Un po’ statistico, un po’ informatico, un po’ economista, ma anche esperto di marketing e appassionato di comunicazione. È il data scientist, il mestiere che già nel 2013 la Harvard Business Review definiva come la “professione più sexy del 21esimo secolo”. Una figura che richiede quindi competenze multidisciplinari, perché deve non solo selezionare, analizzare e interpretare una mole di dati sempre più ampia e complessa, ma anche trovare la modalità migliore per mettere le elaborazioni e i risultati ottenuti a disposizione della struttura per cui lavora, che sia un’azienda o una pubblica amministrazione. L’obiettivo finale, infatti, è utilizzare le informazioni ottenute dai dati per prendere decisioni efficaci ed elaborare strategie utili al business aziendale o alla gestione del territorio.
Se nel mondo anglosassone questa esigenza appare già evidente da tempo, ora anche in Italia comincia ad emergere la richiesta di figure professionali appositamente formate per svolgere questo ruolo. Digitando “data scientist” su Linkedin compaiono oltre tremila offerte di lavoro, di cui 1.895 negli Stati Uniti, 183 nel Regno Unito, e attualmente una decina in Italia. Ancora poche? Certamente, ma nel nostro Paese l’interesse sta crescendo e più che i numeri ce lo dicono direttamente le aziende interpellate sul tema, come sottolinea Claudio Sartori, professore del Dipartimento di Informatica – Scienza e Ingegneria dell’Università di Bologna e Direttore scientifico del Nuovo Master in Data Science di Bologna Business School. “Prima di avviare il Master – spiega infatti Sartori – abbiamo chiesto a un ampio network di aziende se sarebbero interessate a inserire per uno stage e poi stabilmente nel proprio organico questa nuova figura professionale e tutte si sono dimostrate entusiaste”. “In particolare quello che chiedono è proprio un approccio interdisciplinare che non trova molto riscontro nelle offerte dei corsi di laurea tradizionali – spiega Sartori -. Le lauree triennali sono insufficienti, mentre tra le lauree magistrali solo quella in statistica si avvicina al quadro che stiamo tratteggiando, ma non approfondisce abbastanza l’aspetto tecnologico-informatico né quello economico”.
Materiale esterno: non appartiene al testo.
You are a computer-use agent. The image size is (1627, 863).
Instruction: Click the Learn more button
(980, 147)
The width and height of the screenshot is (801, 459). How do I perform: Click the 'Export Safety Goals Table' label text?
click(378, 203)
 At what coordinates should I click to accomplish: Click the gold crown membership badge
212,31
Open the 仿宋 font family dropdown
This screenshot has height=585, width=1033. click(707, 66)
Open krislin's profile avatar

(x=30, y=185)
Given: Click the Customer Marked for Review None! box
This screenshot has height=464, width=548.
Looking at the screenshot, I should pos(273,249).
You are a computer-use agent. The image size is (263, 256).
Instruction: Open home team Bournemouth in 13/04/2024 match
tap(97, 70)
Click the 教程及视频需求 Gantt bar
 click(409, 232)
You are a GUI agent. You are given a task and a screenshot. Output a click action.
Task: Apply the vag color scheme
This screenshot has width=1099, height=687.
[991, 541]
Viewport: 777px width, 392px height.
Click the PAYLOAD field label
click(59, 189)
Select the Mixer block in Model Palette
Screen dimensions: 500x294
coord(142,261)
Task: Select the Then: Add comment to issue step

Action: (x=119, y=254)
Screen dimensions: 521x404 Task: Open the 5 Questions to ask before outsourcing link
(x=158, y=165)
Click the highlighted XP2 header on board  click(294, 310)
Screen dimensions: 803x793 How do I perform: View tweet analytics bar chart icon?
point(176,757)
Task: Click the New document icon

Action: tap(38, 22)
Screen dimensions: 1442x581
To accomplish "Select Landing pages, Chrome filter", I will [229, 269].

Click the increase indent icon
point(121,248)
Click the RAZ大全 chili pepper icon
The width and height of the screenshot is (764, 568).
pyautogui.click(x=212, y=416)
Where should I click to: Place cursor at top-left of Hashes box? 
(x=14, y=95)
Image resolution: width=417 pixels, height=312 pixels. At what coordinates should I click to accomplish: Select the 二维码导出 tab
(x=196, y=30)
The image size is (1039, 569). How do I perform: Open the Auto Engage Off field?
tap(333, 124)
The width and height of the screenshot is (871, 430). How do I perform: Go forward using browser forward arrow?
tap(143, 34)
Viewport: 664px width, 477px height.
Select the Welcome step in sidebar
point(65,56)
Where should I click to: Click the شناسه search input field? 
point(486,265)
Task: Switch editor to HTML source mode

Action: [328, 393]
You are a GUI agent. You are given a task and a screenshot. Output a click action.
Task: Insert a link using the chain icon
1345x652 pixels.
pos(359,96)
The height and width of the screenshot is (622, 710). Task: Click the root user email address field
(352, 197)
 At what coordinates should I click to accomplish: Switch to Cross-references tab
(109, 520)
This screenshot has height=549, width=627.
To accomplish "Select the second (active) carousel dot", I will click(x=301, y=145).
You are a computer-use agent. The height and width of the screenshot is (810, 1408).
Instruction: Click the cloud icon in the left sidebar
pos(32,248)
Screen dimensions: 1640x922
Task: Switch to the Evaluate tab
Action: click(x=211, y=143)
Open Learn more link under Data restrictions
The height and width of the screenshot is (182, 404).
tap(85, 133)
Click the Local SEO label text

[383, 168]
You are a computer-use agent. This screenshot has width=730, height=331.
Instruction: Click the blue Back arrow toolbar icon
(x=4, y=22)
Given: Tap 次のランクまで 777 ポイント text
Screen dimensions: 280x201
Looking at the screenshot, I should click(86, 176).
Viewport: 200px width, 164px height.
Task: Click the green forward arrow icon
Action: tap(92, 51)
Ecco quindi che molti Atenei hanno attivato dei corsi specifici: dal Politecnico di Milano all’Università di Torino, dagli Atenei romani (Sapienza, Luiss e Tor Vergata) a quelli di Pisa e Venezia, fino appunto al neonato Master bolognese. “Oggi chi lavora con i dati si trova di fronte una mole di informazioni che si aggiorna con tempi velocissimi e che presente diecimila variabili – spiega Sartori -. La domanda è: quali sono quelle davvero interessanti? Il data scientist deve come prima cosa mettere ordine nei dati, poi chiedersi dove vuole andare la sua organizzazione, quali sono le informazioni che possono essere utili per la sua strategia. Infine, deve saper fare ma anche saper comunicare, mettere a disposizione del management i risultati di ciò che ha fatto. Le analisi più sofisticate sono utili solo se vengono correttamente trasmesse a chi deve prendere le decisioni, quindi comprese e utilizzate per ottenere i risultati desiderati”. Parliamo di risultati economici per le aziende, di servizi più efficienti e di risparmio di spesa. Un esempio di applicazione? Si va dal classico CRM, che attraverso analisi sempre più sofisticate potrebbe aprire opportunità inedite nei rapporti con la clientela, ai dati che arrivano da twitter o dai blog e che rappresentano sfide nuove, perché non si tratta più di analizzare dati strutturati ma testi liberi da cui estrarre significato. Un’occasione per approfondire queste nuove skill, di cui ormai nessun decisore può fare a meno, e per confrontarsi sugli scenari che si aprono per aziende e amministrazioniè stato il convegno “Le nuove competenze e i nuovi “mestieri” nel mondo dei dati” in programma il 16 ottobre a Bologna, nell’ambito di SCE2015 – Citizen Data Festival.